WHAT IS BEING ASKED →
Look through the records below, and copy out every line that holds the string "Follow".

DATA RECORDS →
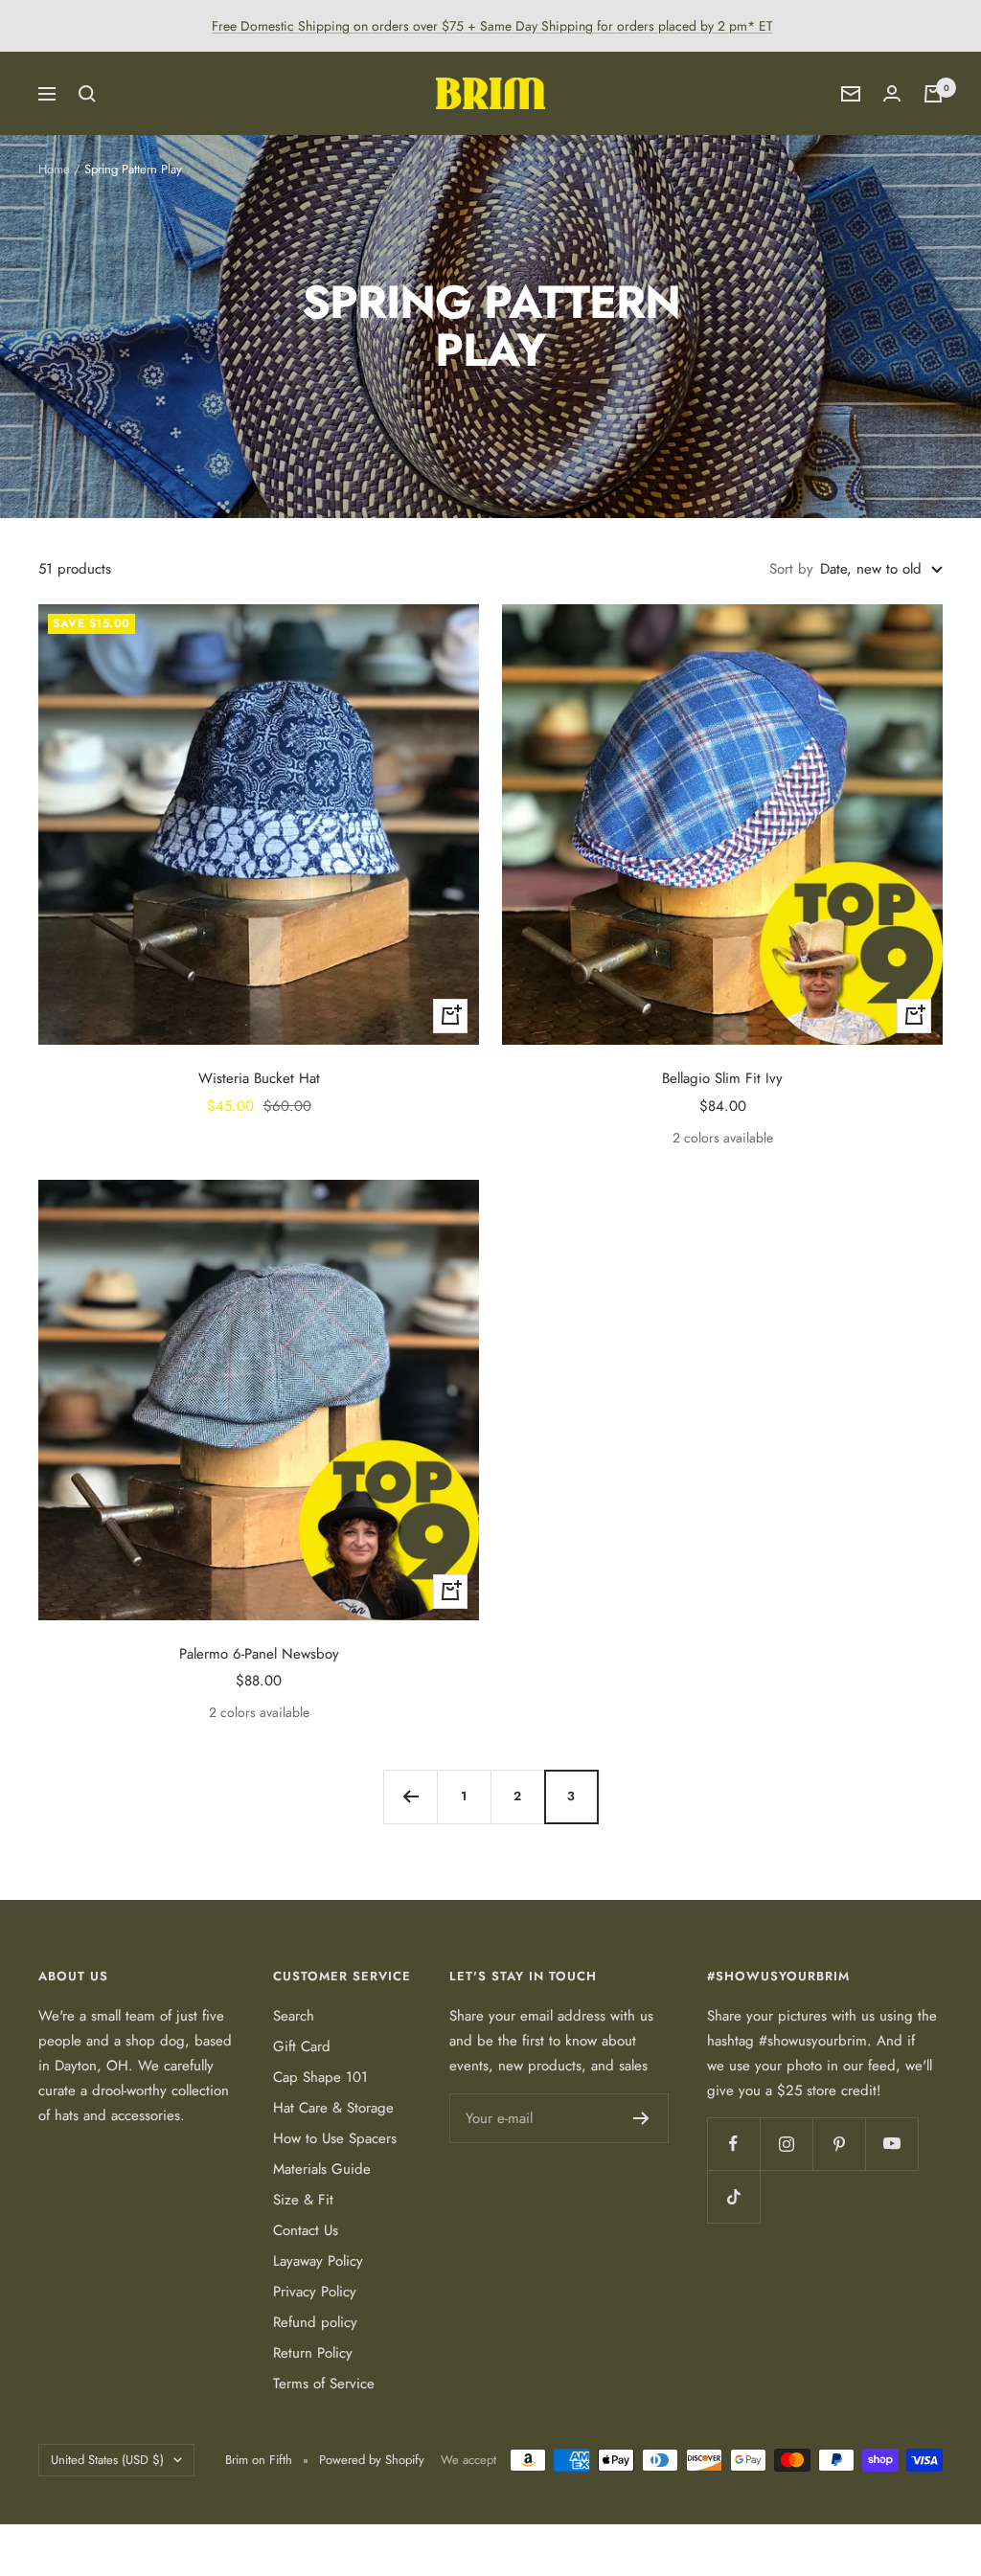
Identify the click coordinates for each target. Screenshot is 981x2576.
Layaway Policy (318, 2260)
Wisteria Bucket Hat (259, 1078)
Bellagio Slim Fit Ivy (722, 1078)
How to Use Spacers (335, 2138)
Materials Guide (322, 2169)
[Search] (87, 93)
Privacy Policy (314, 2291)
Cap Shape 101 (320, 2077)
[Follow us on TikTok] (733, 2196)
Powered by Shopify (371, 2460)
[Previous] (410, 1796)
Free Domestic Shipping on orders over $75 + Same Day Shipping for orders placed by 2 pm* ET (492, 25)
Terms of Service (324, 2383)
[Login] (892, 93)
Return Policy (313, 2352)
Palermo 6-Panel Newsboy (259, 1653)
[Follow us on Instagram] (786, 2143)
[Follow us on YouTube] (891, 2143)
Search (293, 2015)
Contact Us (305, 2230)
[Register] (641, 2118)
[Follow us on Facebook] (733, 2143)
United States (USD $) (107, 2460)
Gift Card (302, 2046)
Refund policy (315, 2322)
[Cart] (933, 93)
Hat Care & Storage (333, 2107)
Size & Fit (303, 2199)
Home (54, 169)
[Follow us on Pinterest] (838, 2143)
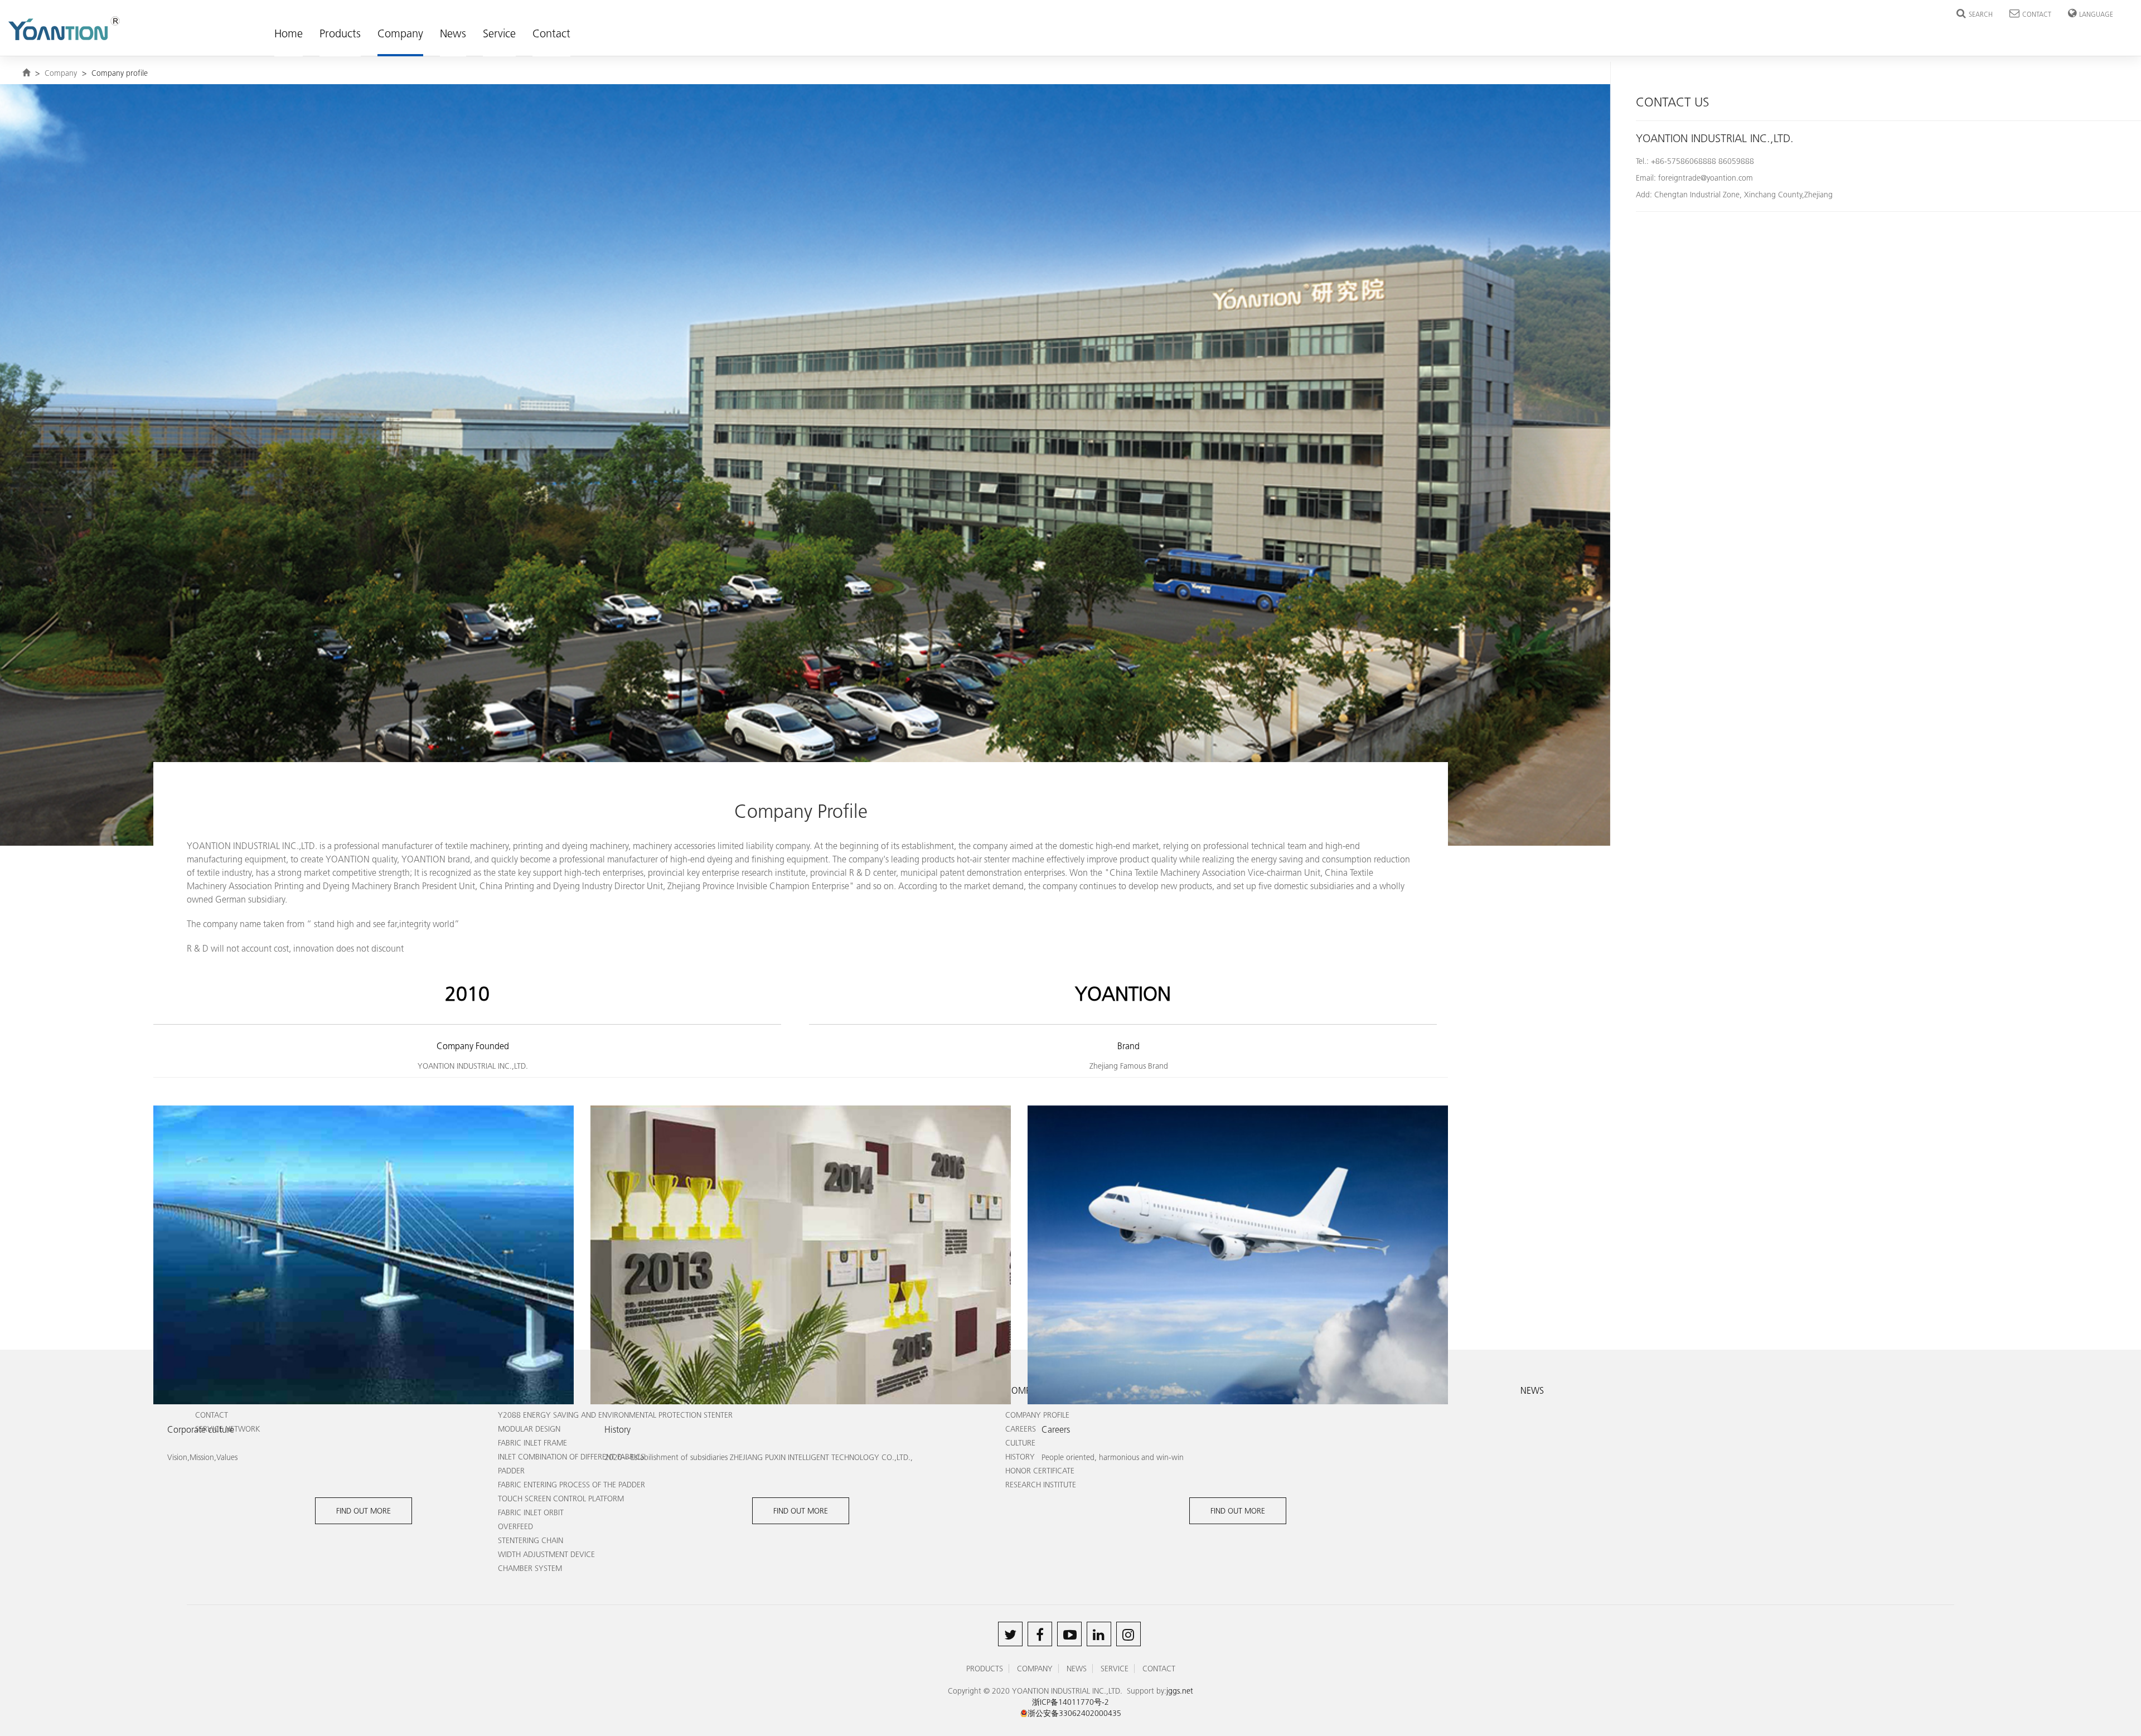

ANSWER SECTION →
[Follow us on TikTok] (733, 2196)
[Follow us on Instagram] (786, 2143)
[Follow us on YouTube] (891, 2143)
[Follow us on Facebook] (733, 2143)
[Follow us on Pinterest] (838, 2143)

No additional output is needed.